Calling
Opening Sept.12 at La Mama, 74A East 4th St. (at Broadway); (212) 475-7710, $25.
During a particularly difficult passage of music, eight-year-old Madison Papas, a student at P.S. 89 in lower Manhattan, stopped the rehearsal to ask a question: "This part...because it sounds scary...is it supposed to be a bad dream?"
The director explained, in a very straightforward, New York manner, that this is where the parents come to pick the kids up from school after the planes have hit the towers.

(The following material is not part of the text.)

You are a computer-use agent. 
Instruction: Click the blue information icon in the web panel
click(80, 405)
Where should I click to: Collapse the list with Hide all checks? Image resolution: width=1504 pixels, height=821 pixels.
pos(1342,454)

Satisfied with the answer, in that half-interested, half-bored way natural to children, the young performer turned back to her music and began to sing, "What are we waiting for? Why are teachers crying? What's going on?"Madison is too young to remember the 9/11 attacks on the World Trade Center. Yet, even for those of us who do, it is tempting to look back at what happened as a horrible fiction of our subconscious. But writer-director Wickham Boyle and composer Doug Geers are not content to let the terror and disbelief keep hold over our memories of that day. Instead, they have created Calling: An Opera of Forgiveness, which will receive its first fully staged production this month in an attempt to reconcile those anxieties.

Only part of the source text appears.